The problem:
Print each of the items below verbatim, with every line unchanged.

Supplied data:
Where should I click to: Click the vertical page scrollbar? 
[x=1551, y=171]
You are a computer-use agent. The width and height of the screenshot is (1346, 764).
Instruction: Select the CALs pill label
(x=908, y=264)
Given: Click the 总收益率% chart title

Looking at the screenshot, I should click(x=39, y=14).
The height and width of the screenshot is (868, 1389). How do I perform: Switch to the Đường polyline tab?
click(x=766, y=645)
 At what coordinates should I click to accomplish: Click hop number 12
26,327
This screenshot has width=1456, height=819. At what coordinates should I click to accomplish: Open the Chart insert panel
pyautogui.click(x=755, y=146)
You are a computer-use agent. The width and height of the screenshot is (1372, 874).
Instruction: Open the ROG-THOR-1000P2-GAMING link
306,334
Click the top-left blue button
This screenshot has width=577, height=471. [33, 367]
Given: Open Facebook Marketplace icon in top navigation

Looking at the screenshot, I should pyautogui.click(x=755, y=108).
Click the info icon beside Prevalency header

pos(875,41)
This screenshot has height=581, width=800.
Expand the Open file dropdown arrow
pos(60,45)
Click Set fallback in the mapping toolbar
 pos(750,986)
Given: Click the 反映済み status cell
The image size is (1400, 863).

Answer below:
Where should I click to: Click the vertical page scrollbar? 
[x=1551, y=171]
You are a computer-use agent. The width and height of the screenshot is (1346, 764).
Instruction: Select the CALs pill label
(x=908, y=264)
Given: Click the 总收益率% chart title

Looking at the screenshot, I should click(x=39, y=14).
The height and width of the screenshot is (868, 1389). How do I perform: Switch to the Đường polyline tab?
click(x=766, y=645)
 At what coordinates should I click to accomplish: Click hop number 12
26,327
This screenshot has width=1456, height=819. At what coordinates should I click to accomplish: Open the Chart insert panel
pyautogui.click(x=755, y=146)
You are a computer-use agent. The width and height of the screenshot is (1372, 874).
Instruction: Open the ROG-THOR-1000P2-GAMING link
306,334
Click the top-left blue button
This screenshot has width=577, height=471. [33, 367]
Given: Open Facebook Marketplace icon in top navigation

Looking at the screenshot, I should pyautogui.click(x=755, y=108).
Click the info icon beside Prevalency header

pos(875,41)
This screenshot has height=581, width=800.
Expand the Open file dropdown arrow
pos(60,45)
Click Set fallback in the mapping toolbar
 pos(750,986)
Given: Click the 反映済み status cell
The image size is (1400, 863).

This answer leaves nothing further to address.